Hommage à Saint-John Perse (III)


…Toujours il y eut cette clameur,
toujours il y eut cette spendeur (EXIL, III)



Dès les premières vagues, ô Poète,
comme une ovation au bonheur d’exister,
cette brise
cette brise portant
portant au plus haut rang l’honneur de notre espèce,
espèce besogneuse,
espèce comblant la faille

de ses angoisses,
de ses frayeurs instruites dans le texte même de sa chair,
espèce longeant l’absurdité de son destin
qui est borné par la mort (ah oui ! la mort nous borne !)
espèce frayant l’absurdité de son chemin
qui est fermé par la mort (ah oui ! la mort nous ferme !).

Dès les premiers accords, ô Poète,
cette brise
cette brise portant
portant la plus haute crue à sa splendeur native,
crue n’ayant cure
de vaincre ni de plaire,
mais qui se lève, magnifique et blanche,
à la rencontre du Ciel ouvert.

Car le corps est vérité,
car le corps est vérifié,
faveur de chair sous l’afflux de la vie,
ferveur de vie sous les flots de la chair,
et le corps partage ses douceurs dans l’éblouissement de sa substance.

« La grandeur s’inclinera, ô mon amour,
comme le poème sur la félicité des eaux ».
Noblesse divine, la mer
la mer lâchant ses salves sur la terre soudaine des hommes,
sur la terre des humains.

Ainsi te dérobes-tu à mesure que tu te donnes, ô fluidité,
et le poème plonge sa nudité dans ta beauté femelle,
et le poème plonge sa volupté dans ta bonté rebelle,
ô partage de l’intimité consommée,
transparence sous la cohorte des passions.

Et cette brise !
Cette force en toute humilité
quand l’âme abdique pour ne plus habiter
qu’un radeau de chair calcinée.
Bonheur de peau dans l’exil des corps,
chaleur de corps dans l’asile des peaux,
extase nue au plus haut point de l’évidence !

Qu’il est beau ce mûrissement qui monte des profondeurs,
patience à chaque lunaison,
patience à chaque couvaison,
lorsque le dieu enfoui lentement déborde la chair,
lorsque le dieu enfoui dépose la chair engourdie !

Oh ! La force,
l’intuition fulgurante,
comme un raz-de-marée qui emporte fétus d’hommes risibles.
Ce long remuement libérant ses entrailles.
Et cette brise !
Cette brise sur l’étendue !
Car l’âme a besoin
de la chair pour s’épanouir en lumière,
et la vague porte en creux l’infini qui la frôle.

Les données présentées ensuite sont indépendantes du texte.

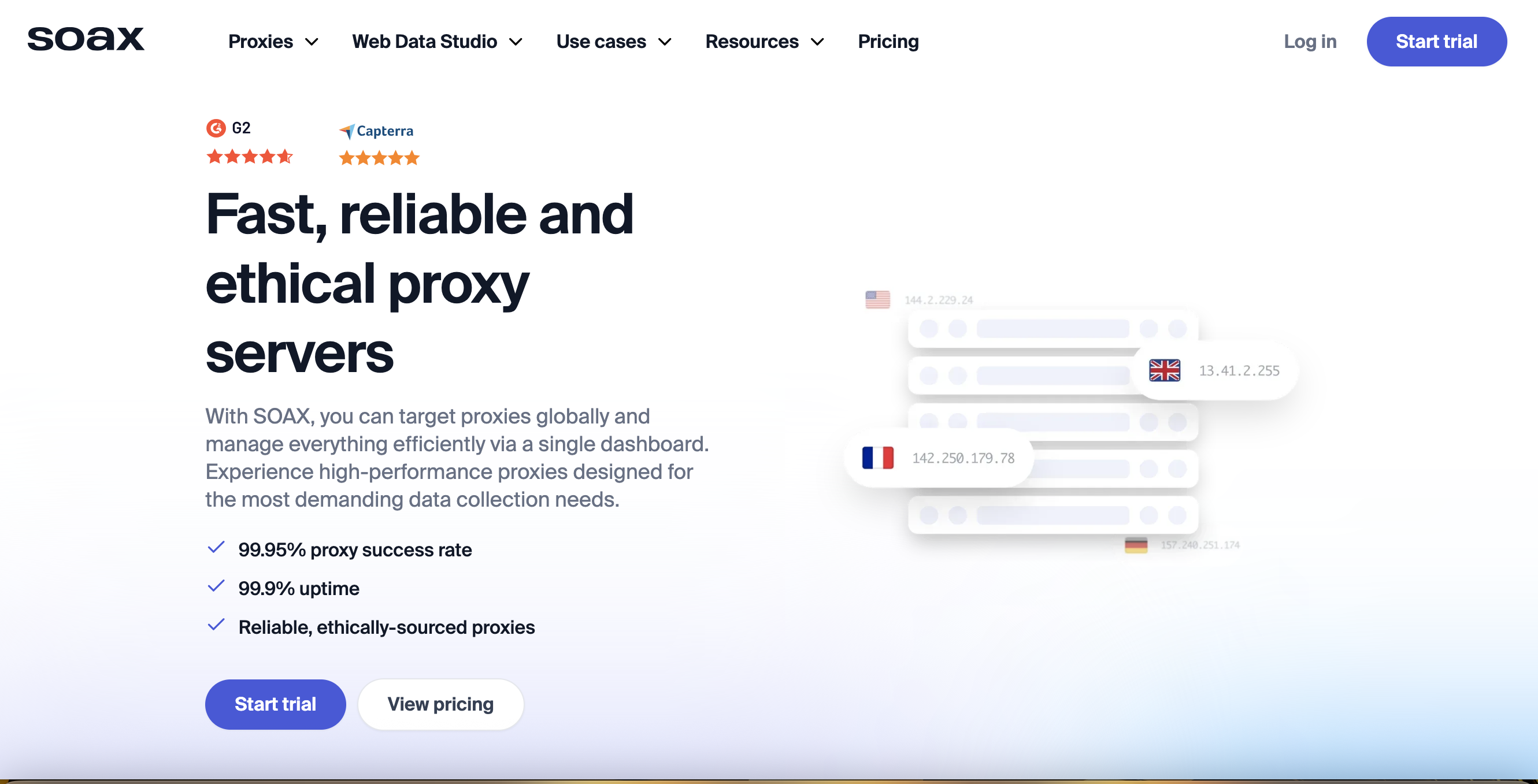The width and height of the screenshot is (1538, 784).
Task: Click the Capterra five-star rating
Action: (x=379, y=158)
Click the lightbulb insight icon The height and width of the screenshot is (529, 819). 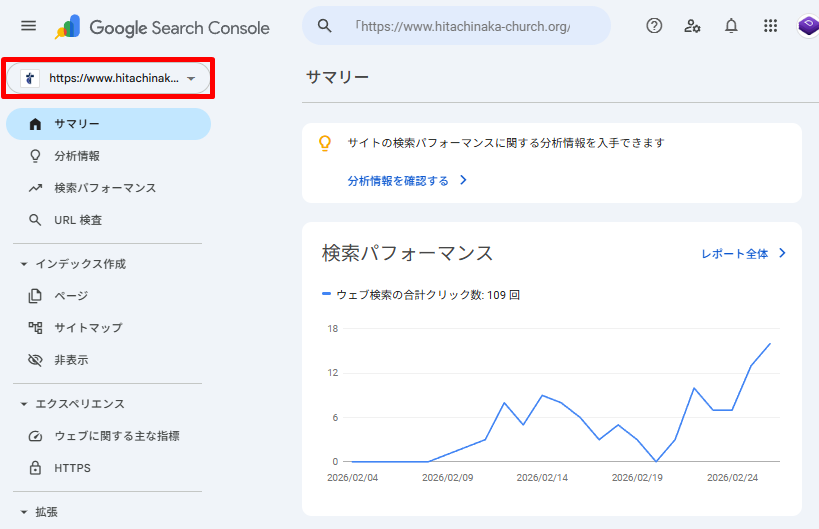pos(324,143)
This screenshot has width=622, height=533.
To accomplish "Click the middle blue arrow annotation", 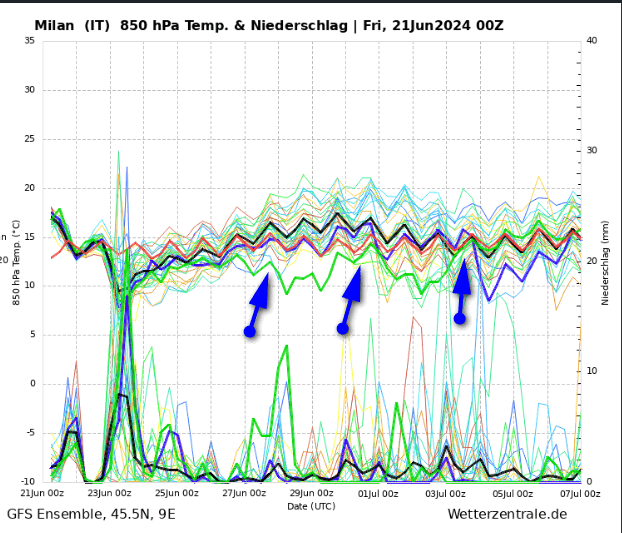I will [x=351, y=290].
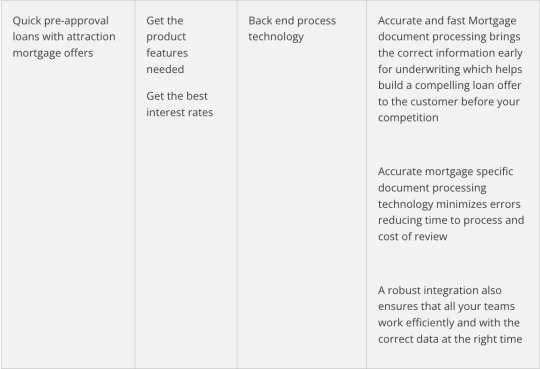Screen dimensions: 540x369
Task: Click 'loans with attraction' line
Action: click(x=64, y=37)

Que serait l’aube, sans l’homme qui l’attend et qui l’admire ?
Que serait l’homme, sans l’aube aux lèvres qui l’attirent ?
Miracle ! Miracle de l’Ode adossée à son plus grand texte !
Strophes lumineuses,
houles propices,
houles persiennes,
qui établissent, humaine et pure, une nouvelle aune du sensible !

Et toute la mer convoque, ô Poète,
toute la mer colporte, aux portes du sublime,
le Grand Effroi
le Grand Emoi
dont ton Poème a consacré l’hommage,
dans cette évocation des Reines
confiées sans fard au veuvage de leur corps.